TO DO
Put the lines of the items below into a JSON list of strings, one string per line, covering every item and skipping blank lines. Leave the pictures out of the list.

◆ ◆ ◆

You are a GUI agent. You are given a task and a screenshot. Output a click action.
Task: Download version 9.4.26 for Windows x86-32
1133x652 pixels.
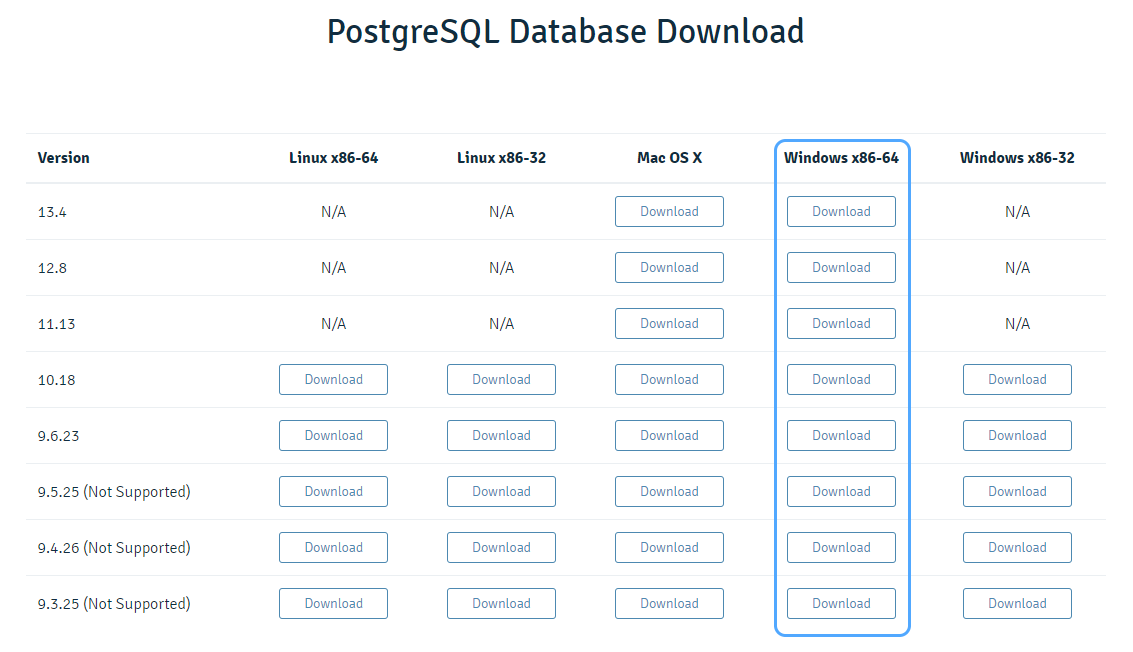coord(1017,547)
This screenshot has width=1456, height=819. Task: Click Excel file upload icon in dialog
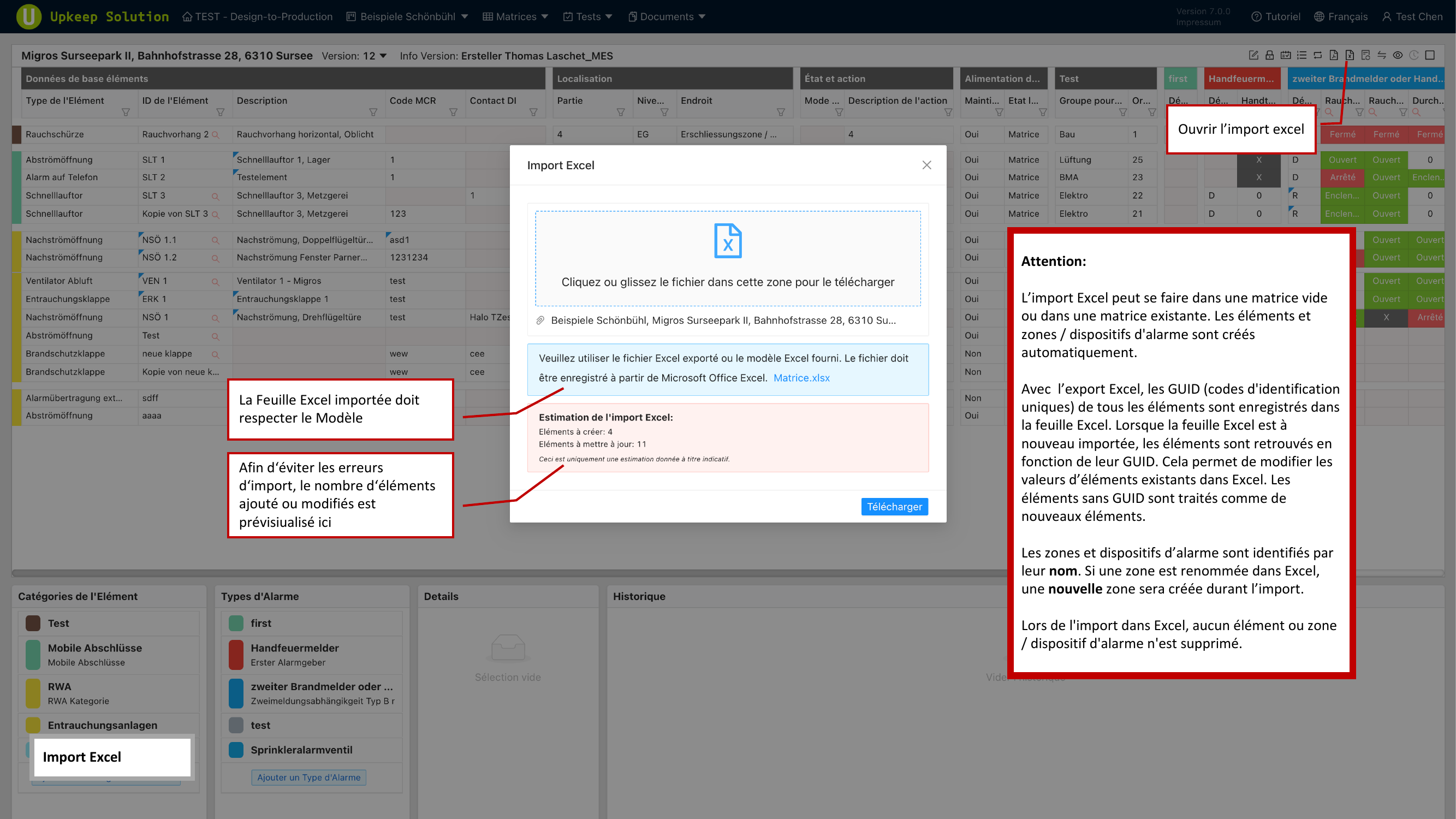727,241
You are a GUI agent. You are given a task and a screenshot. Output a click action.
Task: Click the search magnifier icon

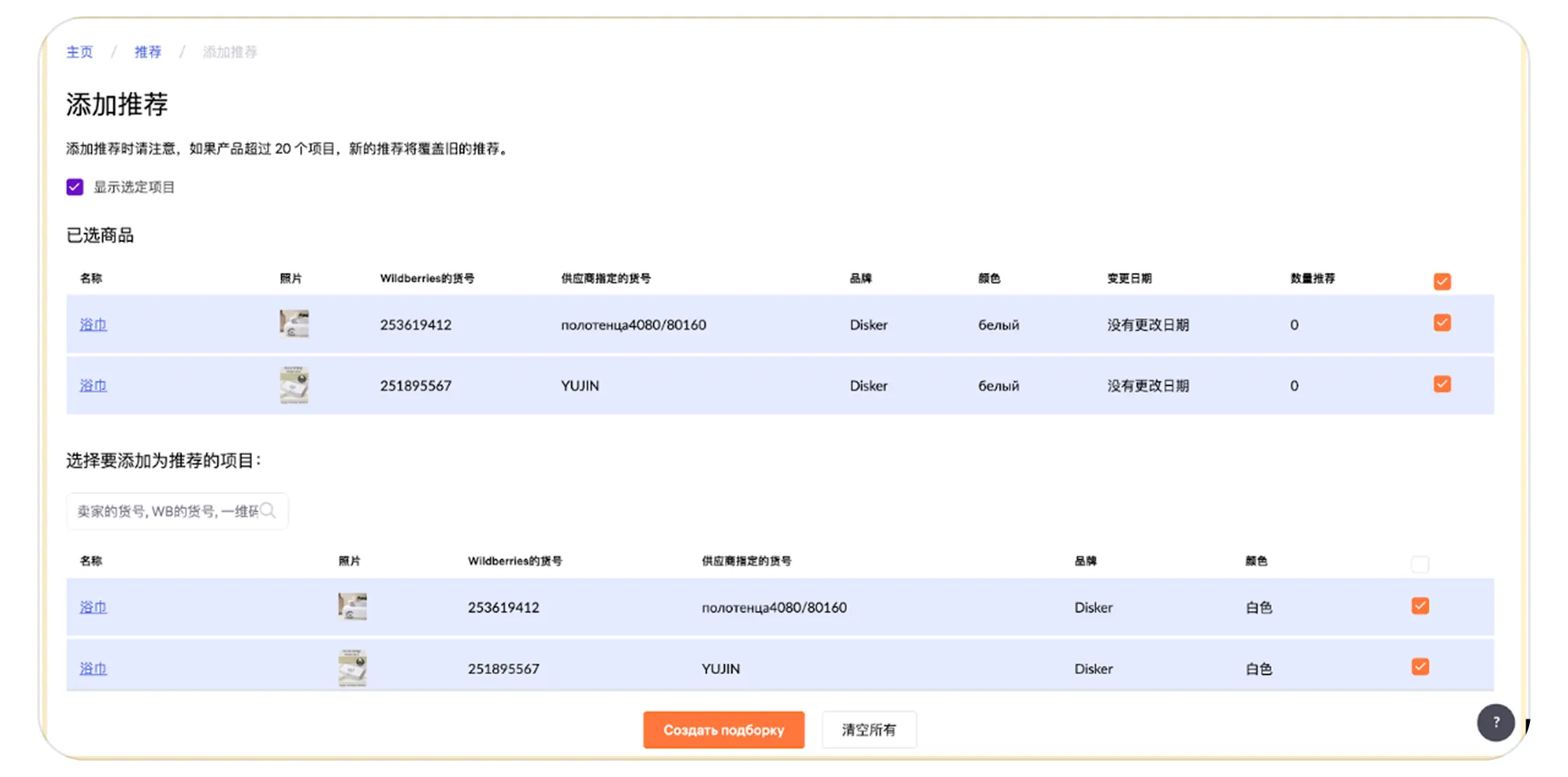[268, 511]
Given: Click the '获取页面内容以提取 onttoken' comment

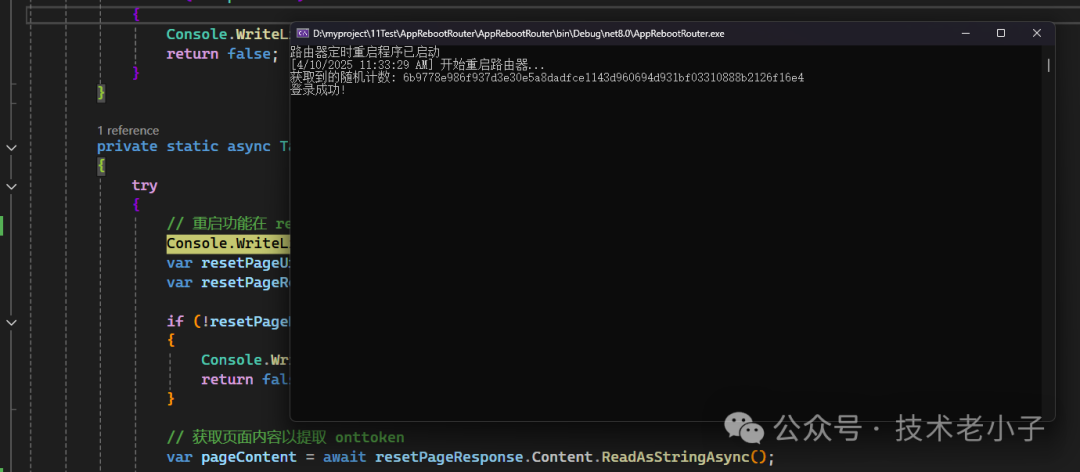Looking at the screenshot, I should 285,437.
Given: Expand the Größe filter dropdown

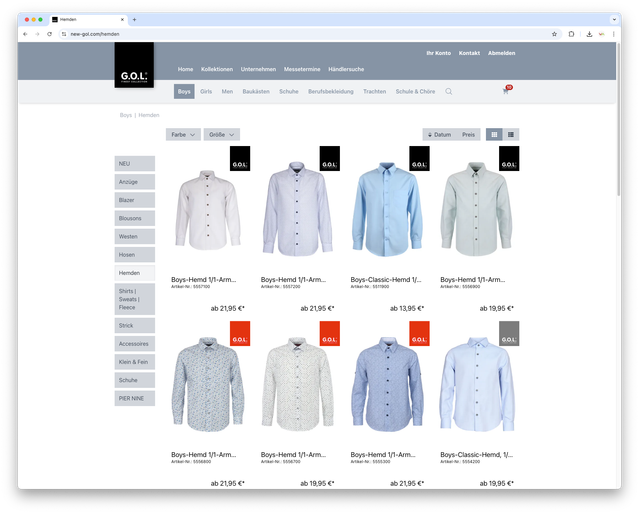Looking at the screenshot, I should [221, 134].
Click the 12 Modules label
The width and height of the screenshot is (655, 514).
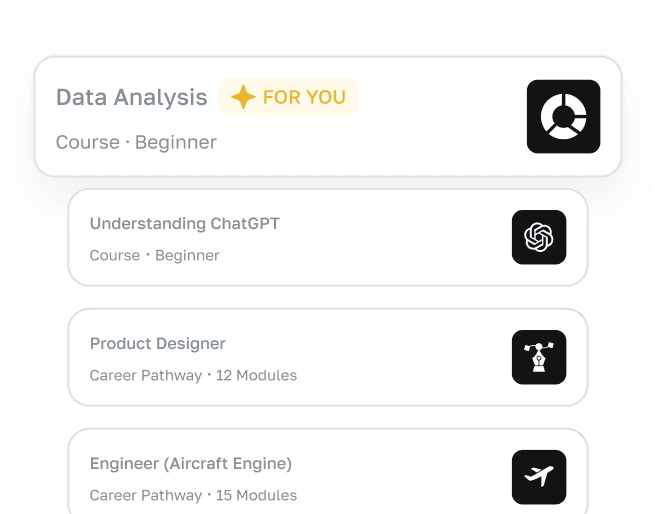pyautogui.click(x=256, y=375)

◆ ◆ ◆

WRITTEN RESPONSE
[
  "You are a GUI agent. You are given a task and a screenshot. Output a click action.",
  "Task: Download version 9.4.26 for Windows x86-32",
  "1133x652 pixels.",
  "coord(1017,547)",
  "This screenshot has width=1456, height=819. Task: Click Excel file upload icon in dialog",
  "727,241",
  "You are a GUI agent. You are given a task and a screenshot. Output a click action.",
  "Task: Click the search magnifier icon",
  "[268, 511]",
  "Given: Click the '获取页面内容以提取 onttoken' comment",
  "Looking at the screenshot, I should 285,437.",
  "Given: Expand the Größe filter dropdown",
  "Looking at the screenshot, I should [221, 134].",
  "Click the 12 Modules label",
  "The width and height of the screenshot is (655, 514).",
  "pyautogui.click(x=256, y=375)"
]